In January 2016, labor inspector Laura Pfeiffer was awarded the "Ethics Prize" by the Anticor association for her work in this case. Nevertheless, in November 2016, she was convicted on appeal for breach of professional secrecy and concealment of confidential documents. In May 2017, journalist Inès Léraud presented a report on the case on the public radio program Les Pieds sur terre.

In October 2018, the Cour de cassation overturned the sentence and requested that the case be retried in light of the article of the Sapin II law providing protection for whistleblowers. The case was retried before the same Lyon court in September 2019, with judgment reserved until October 24 of the same year.

On October 24, 2019, the Lyon Court of Appeal, ruling on a referral, nonetheless confirmed Laura Pfeiffer's conviction for "concealment of breach of secrecy of correspondence and breach of professional secrecy", with a €3,500 fine and €1,000 in damages in favor of the civil parties.

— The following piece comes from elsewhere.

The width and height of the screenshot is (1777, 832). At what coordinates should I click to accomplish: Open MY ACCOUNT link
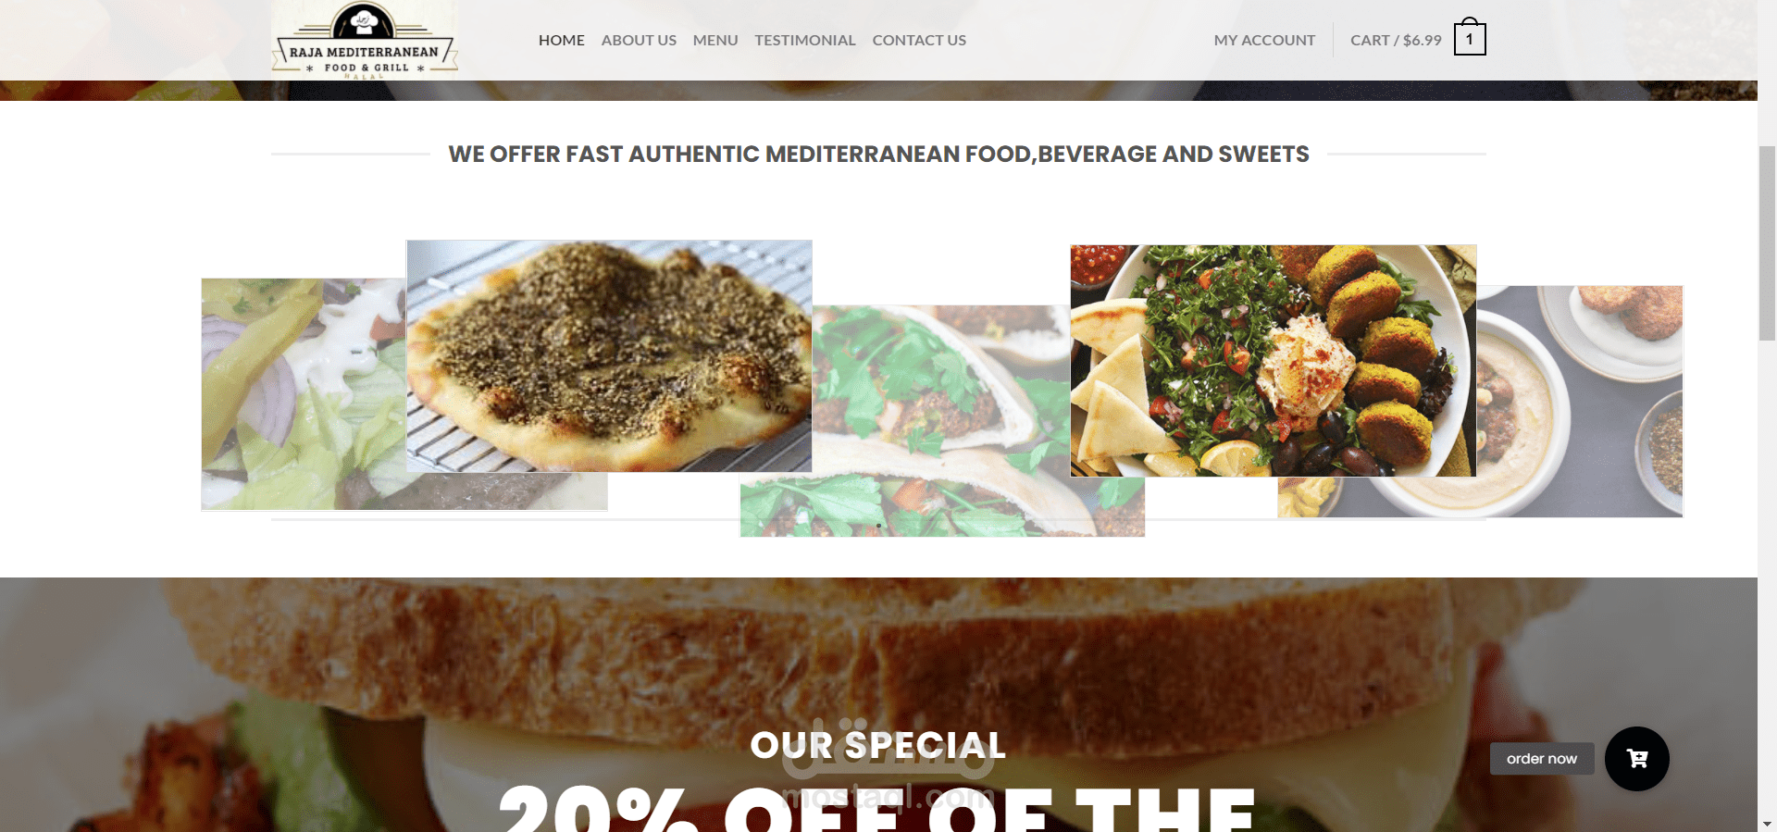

The Court did not uphold the benefits of the Sapin II Act and the resulting criminal irresponsibility, as the necessary criteria were not met in this case, in particular compliance with a "graduated procedure", disinterestedness, and "taking particular precautions before making public the subject of the alert": "By disregarding all the rules of investigation and professional practices applicable to all labor inspectors, and by knowingly concealing electronic correspondence, Laura Pfeiffer behaved in a manner that was not only hasty but also totally inappropriate".

=== Pollution scandal ===
In August 2022, the ARS (Regional Health Agency) of Haute-Savoie sampled drinking water in Rumilly, and discovered that the level of PFOA, a compound whose use has been banned since 2020, was 1.5 times higher than the maximum health value.

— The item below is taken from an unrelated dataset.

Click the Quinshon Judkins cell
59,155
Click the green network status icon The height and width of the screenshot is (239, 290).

In February 2023, the newspaper Le Monde published an article on PFAS contamination at certain French sites, pointing the finger at the Rumilly production site and highlighting the massive contamination of groundwater in the area. Former employees accused the Seb group of "dumping its PTFE sludge by truck in what used to be a landfill site", which the group denied.

A month later, the prefecture and ARS of Haute-Savoie issued a statement advising people "not to eat fish caught in the Rumilly area".